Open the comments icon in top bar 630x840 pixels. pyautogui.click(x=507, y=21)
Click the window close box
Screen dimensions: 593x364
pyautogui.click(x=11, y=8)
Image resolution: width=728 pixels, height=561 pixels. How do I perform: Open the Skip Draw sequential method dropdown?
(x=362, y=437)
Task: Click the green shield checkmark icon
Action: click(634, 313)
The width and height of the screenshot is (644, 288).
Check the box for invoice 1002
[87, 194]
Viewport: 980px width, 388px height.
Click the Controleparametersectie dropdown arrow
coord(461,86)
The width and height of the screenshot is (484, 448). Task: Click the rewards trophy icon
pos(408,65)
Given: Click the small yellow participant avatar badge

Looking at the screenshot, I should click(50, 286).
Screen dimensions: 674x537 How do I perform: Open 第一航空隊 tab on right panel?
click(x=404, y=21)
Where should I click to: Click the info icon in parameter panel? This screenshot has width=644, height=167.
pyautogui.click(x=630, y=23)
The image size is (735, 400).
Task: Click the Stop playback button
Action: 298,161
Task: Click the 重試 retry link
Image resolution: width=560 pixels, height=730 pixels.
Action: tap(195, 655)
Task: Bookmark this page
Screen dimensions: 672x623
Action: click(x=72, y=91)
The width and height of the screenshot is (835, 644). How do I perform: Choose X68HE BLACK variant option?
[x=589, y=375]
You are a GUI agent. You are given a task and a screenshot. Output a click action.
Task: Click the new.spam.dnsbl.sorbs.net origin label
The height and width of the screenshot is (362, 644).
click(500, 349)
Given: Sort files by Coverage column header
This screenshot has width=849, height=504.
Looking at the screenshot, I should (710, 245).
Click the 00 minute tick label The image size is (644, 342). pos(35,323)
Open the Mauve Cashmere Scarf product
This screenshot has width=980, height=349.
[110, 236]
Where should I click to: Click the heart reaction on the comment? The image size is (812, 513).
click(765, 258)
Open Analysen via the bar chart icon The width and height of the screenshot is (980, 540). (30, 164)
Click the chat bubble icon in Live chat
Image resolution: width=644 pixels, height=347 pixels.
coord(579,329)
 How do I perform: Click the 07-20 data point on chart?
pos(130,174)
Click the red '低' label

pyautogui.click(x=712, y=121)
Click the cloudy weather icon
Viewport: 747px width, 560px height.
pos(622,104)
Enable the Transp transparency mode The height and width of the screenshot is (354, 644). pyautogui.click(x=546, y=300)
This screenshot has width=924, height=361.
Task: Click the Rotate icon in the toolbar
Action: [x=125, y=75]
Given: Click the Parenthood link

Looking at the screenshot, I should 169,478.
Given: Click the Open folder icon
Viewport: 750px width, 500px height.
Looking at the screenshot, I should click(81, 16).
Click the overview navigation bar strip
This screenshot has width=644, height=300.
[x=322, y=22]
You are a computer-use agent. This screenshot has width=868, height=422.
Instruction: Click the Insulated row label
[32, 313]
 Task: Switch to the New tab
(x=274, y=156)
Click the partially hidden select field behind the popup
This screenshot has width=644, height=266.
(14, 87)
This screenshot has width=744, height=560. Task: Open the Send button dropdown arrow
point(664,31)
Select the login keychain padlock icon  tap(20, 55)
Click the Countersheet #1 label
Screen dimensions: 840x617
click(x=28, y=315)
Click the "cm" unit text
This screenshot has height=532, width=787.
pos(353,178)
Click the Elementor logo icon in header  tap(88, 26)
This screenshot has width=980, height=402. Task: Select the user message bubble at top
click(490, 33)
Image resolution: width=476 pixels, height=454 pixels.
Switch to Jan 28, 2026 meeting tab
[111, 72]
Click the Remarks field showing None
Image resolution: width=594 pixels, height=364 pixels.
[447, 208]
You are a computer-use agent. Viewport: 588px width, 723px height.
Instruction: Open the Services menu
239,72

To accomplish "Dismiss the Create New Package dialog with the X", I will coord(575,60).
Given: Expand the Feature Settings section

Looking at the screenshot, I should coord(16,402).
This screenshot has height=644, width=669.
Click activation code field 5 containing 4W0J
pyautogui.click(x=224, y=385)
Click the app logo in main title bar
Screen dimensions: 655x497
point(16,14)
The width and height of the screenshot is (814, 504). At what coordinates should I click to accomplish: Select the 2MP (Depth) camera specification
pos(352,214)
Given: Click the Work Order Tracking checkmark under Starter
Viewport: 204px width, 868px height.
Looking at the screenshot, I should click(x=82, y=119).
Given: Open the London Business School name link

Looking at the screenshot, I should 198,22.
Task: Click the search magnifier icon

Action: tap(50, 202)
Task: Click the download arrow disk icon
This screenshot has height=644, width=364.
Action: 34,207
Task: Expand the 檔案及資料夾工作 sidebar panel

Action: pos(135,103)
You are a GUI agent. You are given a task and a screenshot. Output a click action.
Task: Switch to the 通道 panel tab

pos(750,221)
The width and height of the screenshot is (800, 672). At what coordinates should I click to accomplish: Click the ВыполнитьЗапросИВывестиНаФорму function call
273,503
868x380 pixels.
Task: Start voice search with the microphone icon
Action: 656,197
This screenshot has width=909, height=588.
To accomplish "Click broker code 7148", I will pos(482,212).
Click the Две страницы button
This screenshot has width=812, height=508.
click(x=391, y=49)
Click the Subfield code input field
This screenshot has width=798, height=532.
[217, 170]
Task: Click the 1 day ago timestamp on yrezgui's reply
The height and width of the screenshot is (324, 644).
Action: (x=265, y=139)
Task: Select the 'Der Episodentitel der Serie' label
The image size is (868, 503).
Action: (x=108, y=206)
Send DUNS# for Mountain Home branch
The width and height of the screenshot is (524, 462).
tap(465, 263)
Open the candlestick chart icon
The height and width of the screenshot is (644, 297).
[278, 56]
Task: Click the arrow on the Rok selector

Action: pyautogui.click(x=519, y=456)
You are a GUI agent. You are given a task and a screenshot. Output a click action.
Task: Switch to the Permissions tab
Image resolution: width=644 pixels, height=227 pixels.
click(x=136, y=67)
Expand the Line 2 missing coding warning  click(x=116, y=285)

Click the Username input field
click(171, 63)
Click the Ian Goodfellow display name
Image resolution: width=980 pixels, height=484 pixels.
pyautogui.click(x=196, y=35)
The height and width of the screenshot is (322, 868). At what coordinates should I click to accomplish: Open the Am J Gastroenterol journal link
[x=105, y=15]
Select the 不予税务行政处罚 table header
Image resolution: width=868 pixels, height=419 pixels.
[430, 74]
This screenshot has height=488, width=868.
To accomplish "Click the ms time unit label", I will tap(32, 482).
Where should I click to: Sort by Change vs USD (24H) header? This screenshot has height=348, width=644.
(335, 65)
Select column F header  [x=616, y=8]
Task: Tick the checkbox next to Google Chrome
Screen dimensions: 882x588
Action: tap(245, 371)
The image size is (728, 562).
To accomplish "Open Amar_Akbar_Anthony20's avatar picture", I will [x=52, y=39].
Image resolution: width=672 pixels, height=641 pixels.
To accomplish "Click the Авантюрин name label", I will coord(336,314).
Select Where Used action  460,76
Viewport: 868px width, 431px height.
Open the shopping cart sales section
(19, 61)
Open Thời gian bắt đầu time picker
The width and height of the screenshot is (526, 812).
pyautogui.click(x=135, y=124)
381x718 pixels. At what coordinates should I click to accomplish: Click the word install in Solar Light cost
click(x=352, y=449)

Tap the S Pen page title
______________________________
* Exercise directions: In the entries above, find each line with the string "unit" and copy it.

* Result of the exercise:
Click the "cm" unit text
To accomplish "Click the ms time unit label", I will tap(32, 482).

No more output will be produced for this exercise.